After launching innovation districts for life sciences and technology, Georgia Tech is turning its focus to the state’s creative industries.
The university has announced plans to transform 8 acres of space along North Avenue and Marietta Street into what it calls “Creative Quarter,” a hub where new technologies for producing art are developed, shared and experimented with, according to a news release from the university.
Details of what exactly the first phase of development will entail were not disclosed, but it could include academic and office space, residential and commercial areas, performance halls, soundstages and production studios, according to the release.
The university, which is distinguished for its programs in science, technology, engineering and math-related fields, is not necessarily synonymous with the city’s creative industries. Jason Freeman, Georgia Tech’s associate vice provost for the arts, said Creative Quarter is trying to change that.
“We feel like there’s an unmet potential here, in an intersection between all of the strengths Tech has and where we see arts and creative industries headed in globally and throughout the state,” Freeman said in an interview with The Atlanta Journal-Constitution.
What Creative Quarter does for those students, Freeman said, is create spaces where they can learn how to use the latest technologies used in creative industries, gain skills in their practice and forge relationships that could lead to startup companies and successful careers as artists engaging in technology and technologists engaging in arts. But the innovation district’s resources won’t just be reserved for students — they’ll be accessible to the broader community, too.
Georgia Tech has developed two innovation districts in the past two decades: Tech Square and Science Square, both of which have become catalysts for investment in Midtown.
Spanning about 8 acres, Tech Square is home to more than 100 startups, five startup accelerators and several investor offices and innovation centers, from Cargill to homegrown global giants Delta Air Lines and Home Depot.
Science Square, an 18-acre multiphase development focusing on bioscience startups and life science innovation, is the newest of the two. Earlier this year, Duracell announced it would open a global research and development headquarters in the district.

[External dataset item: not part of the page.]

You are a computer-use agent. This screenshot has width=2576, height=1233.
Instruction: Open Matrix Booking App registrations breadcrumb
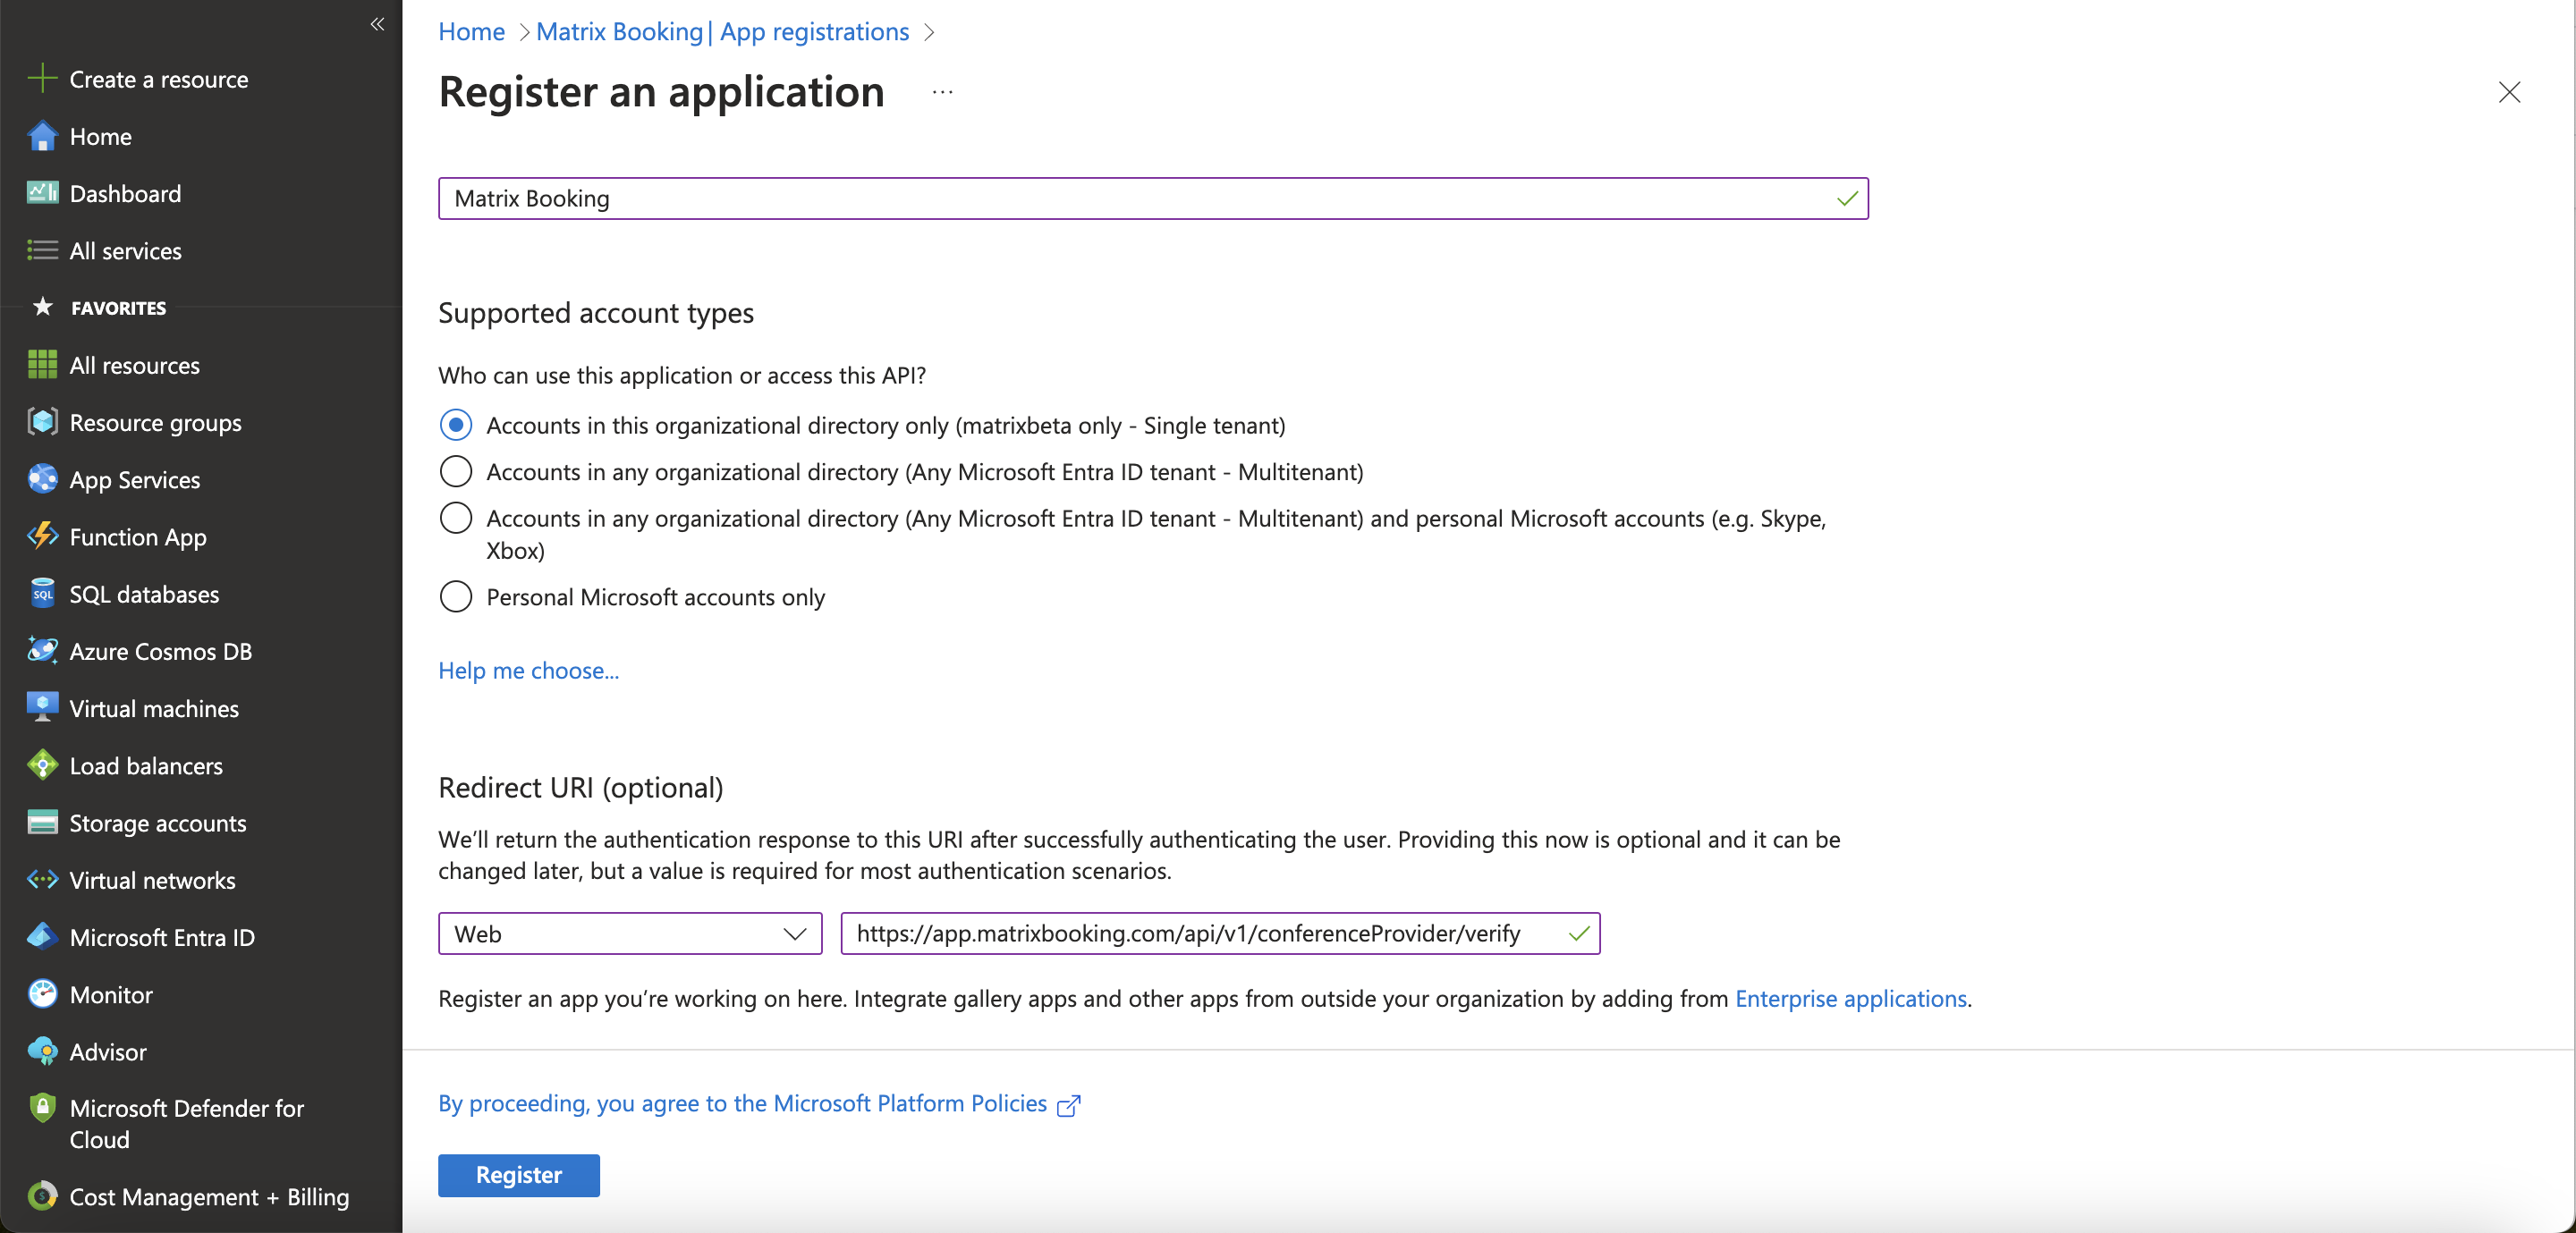point(722,31)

Tackling the creative industries is an unlikely step forward for Georgia Tech, but art and technology are not siloed, particularly in a major market like Atlanta. All types of artists — from sketch and hyperrealists to filmmakers and producers — use specialized software to augment or enhance their workflows. This includes hardware, too: drones, motion-capture suits, drawing tablets, lighting kits, virtual reality headsets — the list goes on.
Plus, the 800-pound-gorilla in discussions about the natural evolution of art itself is the power of artificial intelligence — if, when and how it can be harnessed as a tool or manipulated to replace human jobs.
“Our students at Georgia Tech are hungry for experiences in the arts,” Freeman said. “No matter what their major is, the arts are important to a huge percentage of our students. Many of them are really interested in pursuing careers at this intersection of creativity and technology.”
The Creative Quarter site is the former headquarters of building products manufacturer Randall Brothers, which is close to the larger campus and other arts organizations in West Midtown. The university’s foundation in 2018 paid $36 million for the property, which also includes a 1940s warehouse that Tech plans to rehab. For as long as the site has been under the control of the foundation, it has been designated for building the innovation district, Freeman said.
Freeman couldn’t discuss concrete plans for the site, but he said it will be in the same vein as its other innovation districts. The vision for both Tech and Science Square included academic space and externally facing commercial components like offices, retail and housing. For the districts to be vibrant, they also need spaces that work all year and not just in the cycle of the academic year, he said.
Like the other innovation districts, Georgia Tech will build Creative Quarter in a phased approach.
“On a site like this, our ambition is not to build to the scale of many of the tremendous facilities in the state,” Freeman said. “We can build living laboratories to take these technologies further forward, in tech like audio, visual recording and virtual production.”